▶ _ENTRIES_:
►
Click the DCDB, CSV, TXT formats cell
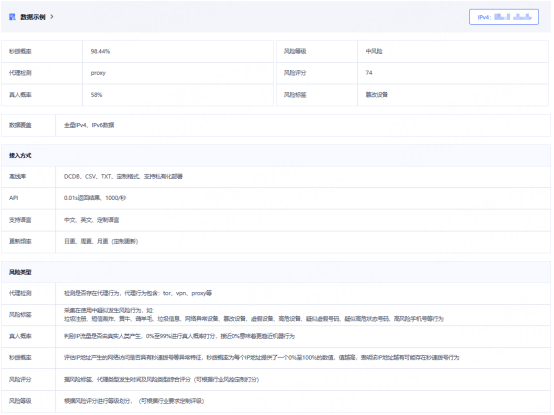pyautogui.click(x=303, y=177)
◄
►
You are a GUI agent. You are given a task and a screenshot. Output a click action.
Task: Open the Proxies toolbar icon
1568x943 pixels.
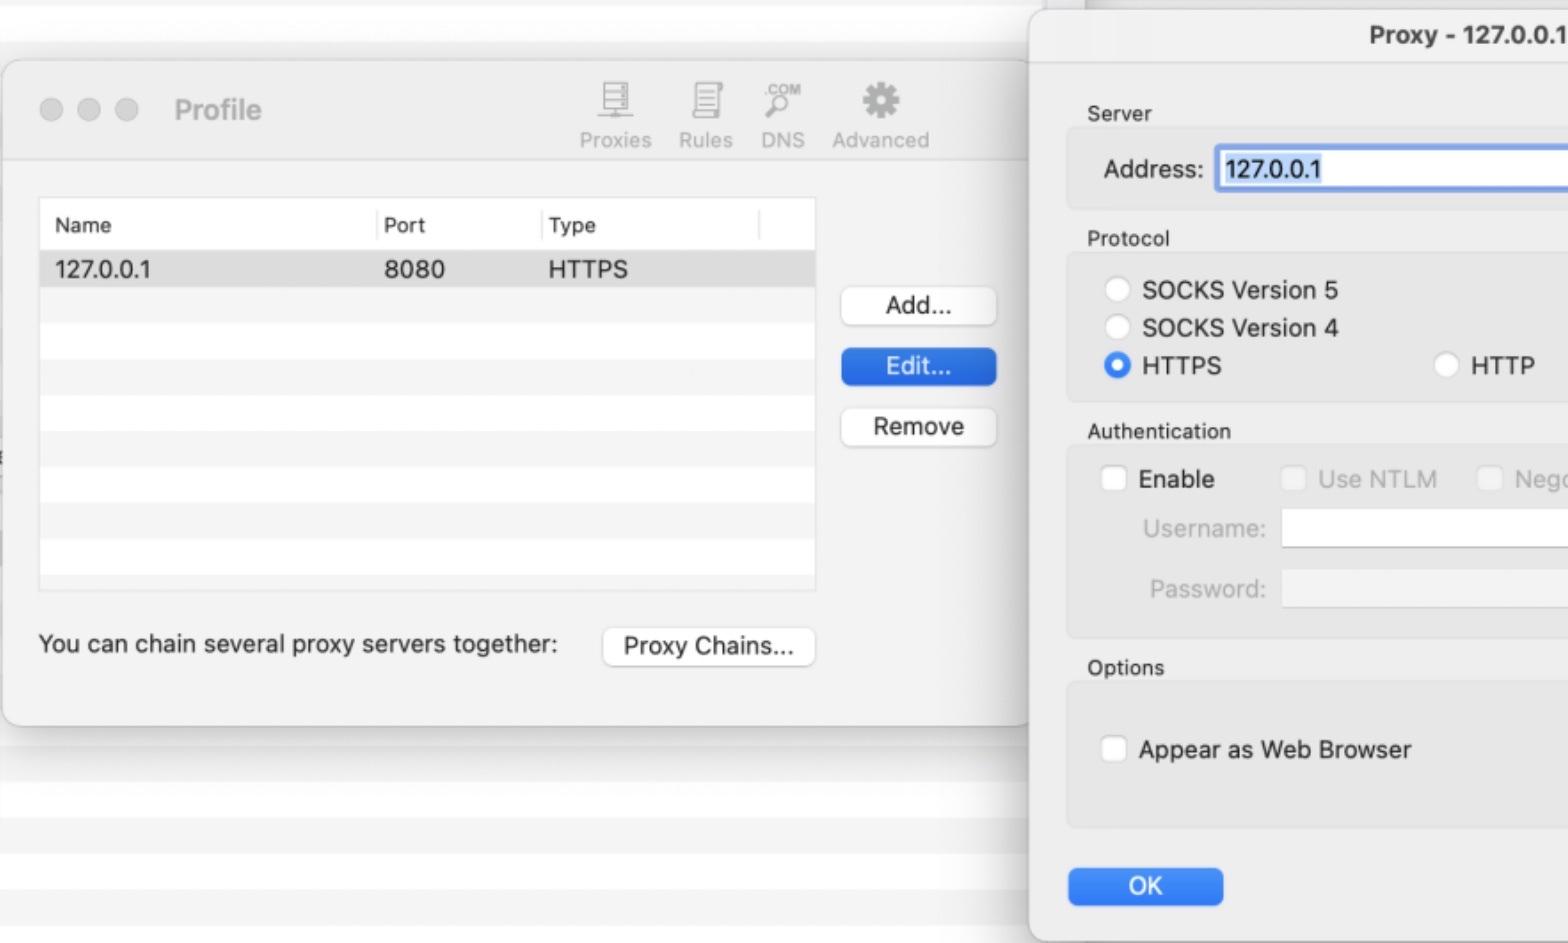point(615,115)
◄
▶ _WRITTEN TASK_:
Reproduce the lines verbatim, starting at the line that contains "You are a GUI" and ending at the line that contains "point(615,115)", both included. Omit the pictures from your answer.

▶ _RESULT_:
You are a GUI agent. You are given a task and a screenshot. Output a click action.
Task: Open the Proxies toolbar icon
1568x943 pixels.
point(615,115)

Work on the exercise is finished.